** Start of PROVIDED PASSAGE **

Re: [patch V3] percpu_counter: scalability works

From: Eric Dumazet
Date: Mon May 16 2011 - 02:11:48 EST


Le lundi 16 mai 2011 Ã 08:58 +0800, Shaohua Li a Ãcrit :

> so if _sum starts and ends here, _sum can still get deviation.

This makes no sense at all. If you have so many cpus 'here' right before
you increment fbc->sum_cnt, then no matter how precise and super
cautious you are in your _sum() implementation, as soon as you exit from
sum(), other cpus already changed the percpu counter global value.



> @@ -76,10 +74,20 @@ void __percpu_counter_add(struct percpu_
> preempt_disable();
> count = __this_cpu_read(*fbc->counters) + amount;
> if (count >= batch || count <= -batch) {
> - spin_lock(&fbc->lock);
> - fbc->count += count;
> + while (1) {
> + atomic_inc_return(&fbc->add_start);
> + if (atomic_read(&fbc->sum_start) != 0)
> + atomic_dec(&fbc->add_start);
> + else
> + break;
> + while (atomic_read(&fbc->sum_start) != 0)
> + cpu_relax();
> + }
> +
> + atomic64_add(count, &fbc->count);
> __this_cpu_write(*fbc->counters, 0);
> - spin_unlock(&fbc->lock);
> +
> + atomic_dec(&fbc->add_start);
> } else {
> __this_cpu_write(*fbc->counters, count);
> }
>

This is way too heavy. You have 3 atomic ops here and a very slow
atomic_inc_return() in fast path [ not all machines are x86].

** End of PROVIDED PASSAGE **
** Start of RECORDED DATA **

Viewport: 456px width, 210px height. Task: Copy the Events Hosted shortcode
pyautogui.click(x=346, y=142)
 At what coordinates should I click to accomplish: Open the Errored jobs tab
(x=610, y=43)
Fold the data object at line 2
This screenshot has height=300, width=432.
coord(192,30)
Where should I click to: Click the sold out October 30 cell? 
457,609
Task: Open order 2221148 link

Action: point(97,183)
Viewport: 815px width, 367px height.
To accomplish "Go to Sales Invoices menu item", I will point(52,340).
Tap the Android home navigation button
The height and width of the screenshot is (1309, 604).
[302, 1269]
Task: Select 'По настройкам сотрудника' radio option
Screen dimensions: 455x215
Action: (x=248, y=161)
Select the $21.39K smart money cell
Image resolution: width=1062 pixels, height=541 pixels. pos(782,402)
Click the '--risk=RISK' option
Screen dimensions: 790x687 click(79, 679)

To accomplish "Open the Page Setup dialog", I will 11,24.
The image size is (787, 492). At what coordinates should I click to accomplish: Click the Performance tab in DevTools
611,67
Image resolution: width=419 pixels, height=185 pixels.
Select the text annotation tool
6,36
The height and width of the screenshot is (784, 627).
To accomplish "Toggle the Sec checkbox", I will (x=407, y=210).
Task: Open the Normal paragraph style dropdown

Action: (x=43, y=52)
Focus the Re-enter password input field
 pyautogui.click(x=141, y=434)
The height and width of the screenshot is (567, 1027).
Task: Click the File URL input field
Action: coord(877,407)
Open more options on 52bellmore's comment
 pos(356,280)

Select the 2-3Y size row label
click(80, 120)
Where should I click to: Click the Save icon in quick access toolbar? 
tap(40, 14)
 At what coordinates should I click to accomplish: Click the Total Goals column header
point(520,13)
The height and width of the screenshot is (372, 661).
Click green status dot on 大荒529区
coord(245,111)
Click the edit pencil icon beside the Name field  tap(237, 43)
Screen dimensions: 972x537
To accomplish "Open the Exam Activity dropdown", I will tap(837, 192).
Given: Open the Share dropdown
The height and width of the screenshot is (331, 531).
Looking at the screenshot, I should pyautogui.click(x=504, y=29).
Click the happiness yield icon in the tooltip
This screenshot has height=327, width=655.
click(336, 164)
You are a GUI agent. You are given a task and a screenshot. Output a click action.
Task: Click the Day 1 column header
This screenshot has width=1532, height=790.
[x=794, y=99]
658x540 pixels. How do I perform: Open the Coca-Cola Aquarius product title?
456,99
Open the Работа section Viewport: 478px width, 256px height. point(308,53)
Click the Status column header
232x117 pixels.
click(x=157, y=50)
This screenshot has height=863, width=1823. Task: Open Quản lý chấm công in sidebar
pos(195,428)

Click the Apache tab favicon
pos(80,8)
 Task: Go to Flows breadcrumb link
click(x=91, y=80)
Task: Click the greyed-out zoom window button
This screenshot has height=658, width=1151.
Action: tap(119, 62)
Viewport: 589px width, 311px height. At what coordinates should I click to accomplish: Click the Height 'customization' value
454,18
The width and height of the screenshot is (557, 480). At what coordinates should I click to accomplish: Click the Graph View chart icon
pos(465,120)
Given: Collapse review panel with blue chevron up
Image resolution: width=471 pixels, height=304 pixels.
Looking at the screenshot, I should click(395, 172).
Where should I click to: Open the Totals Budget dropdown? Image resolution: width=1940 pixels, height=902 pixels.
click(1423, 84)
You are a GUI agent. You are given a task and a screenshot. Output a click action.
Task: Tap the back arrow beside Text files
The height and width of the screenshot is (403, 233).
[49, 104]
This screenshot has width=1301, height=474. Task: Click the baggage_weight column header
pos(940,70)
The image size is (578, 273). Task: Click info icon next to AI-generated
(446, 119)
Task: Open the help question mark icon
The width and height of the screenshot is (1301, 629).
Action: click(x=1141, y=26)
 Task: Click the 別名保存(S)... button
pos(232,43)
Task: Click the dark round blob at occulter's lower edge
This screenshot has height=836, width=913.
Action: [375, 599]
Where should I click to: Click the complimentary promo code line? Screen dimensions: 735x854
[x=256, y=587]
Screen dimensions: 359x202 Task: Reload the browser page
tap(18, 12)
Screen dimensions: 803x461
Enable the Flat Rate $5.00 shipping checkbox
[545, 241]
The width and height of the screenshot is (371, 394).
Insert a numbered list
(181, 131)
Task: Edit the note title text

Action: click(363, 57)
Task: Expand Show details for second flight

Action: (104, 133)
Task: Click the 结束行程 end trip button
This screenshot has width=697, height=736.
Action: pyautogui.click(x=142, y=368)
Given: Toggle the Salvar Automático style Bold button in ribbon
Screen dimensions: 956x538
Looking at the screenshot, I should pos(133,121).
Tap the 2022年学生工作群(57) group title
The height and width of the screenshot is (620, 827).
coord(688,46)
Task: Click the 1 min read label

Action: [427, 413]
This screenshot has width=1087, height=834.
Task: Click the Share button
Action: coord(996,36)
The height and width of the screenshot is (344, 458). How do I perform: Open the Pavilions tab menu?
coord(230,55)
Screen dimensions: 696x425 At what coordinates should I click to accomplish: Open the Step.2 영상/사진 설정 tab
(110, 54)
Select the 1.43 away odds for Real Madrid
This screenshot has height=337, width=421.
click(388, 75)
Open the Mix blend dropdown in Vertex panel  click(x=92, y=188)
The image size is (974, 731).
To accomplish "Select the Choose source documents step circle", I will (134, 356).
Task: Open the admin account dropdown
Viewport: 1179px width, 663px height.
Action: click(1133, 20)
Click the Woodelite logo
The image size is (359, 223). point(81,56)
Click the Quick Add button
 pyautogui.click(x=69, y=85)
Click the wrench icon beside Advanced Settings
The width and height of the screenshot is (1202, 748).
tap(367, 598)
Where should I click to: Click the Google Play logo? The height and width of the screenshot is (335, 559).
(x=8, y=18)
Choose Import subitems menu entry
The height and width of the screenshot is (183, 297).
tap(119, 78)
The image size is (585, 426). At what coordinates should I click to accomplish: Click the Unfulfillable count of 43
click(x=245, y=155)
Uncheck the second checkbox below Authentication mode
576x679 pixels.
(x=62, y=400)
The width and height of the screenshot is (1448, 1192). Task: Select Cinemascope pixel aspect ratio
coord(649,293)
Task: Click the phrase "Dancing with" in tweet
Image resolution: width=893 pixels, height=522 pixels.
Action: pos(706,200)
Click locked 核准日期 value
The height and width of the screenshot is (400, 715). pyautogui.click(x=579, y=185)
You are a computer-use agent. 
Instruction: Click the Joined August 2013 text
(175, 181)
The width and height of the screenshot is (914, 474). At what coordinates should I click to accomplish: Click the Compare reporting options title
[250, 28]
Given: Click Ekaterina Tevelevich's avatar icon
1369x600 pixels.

** End of RECORDED DATA **

# REQUIRED WORK:
1. Answer each question from the percpu_counter reply.
(a) Who sent the reply?
(b) How many atomic ops does the reviewer count in the quoted code?
(c) Which call does the reviewer describe as very slow in the fast path?
2. Write out the part of the percpu_counter reply that opens with the words containing "Le lundi 16" and closes with "counter global value.".
3. State whether each statement agrees with the percpu_counter reply. Answer yes or no, and quote the words that decide it.
(a) The quoted patch removes the call spin_lock(&fbc->lock).
(b) The reviewer says that all machines are x86.
(c) The quoted patch uses atomic64_add to update fbc->count.
The data has no connection to the percpu_counter reply.

# ANSWERS TO THE EXERCISE:
1.
(a) Eric Dumazet
(b) 3
(c) atomic_inc_return()

2.
Le lundi 16 mai 2011 Ã 08:58 +0800, Shaohua Li a Ãcrit :

> so if _sum starts and ends here, _sum can still get deviation.

This makes no sense at all. If you have so many cpus 'here' right before
you increment fbc->sum_cnt, then no matter how precise and super
cautious you are in your _sum() implementation, as soon as you exit from
sum(), other cpus already changed the percpu counter global value.

3.
(a) Yes: "- spin_lock(&fbc->lock);"
(b) No: "[ not all machines are x86]"
(c) Yes: "atomic64_add(count, &fbc->count);"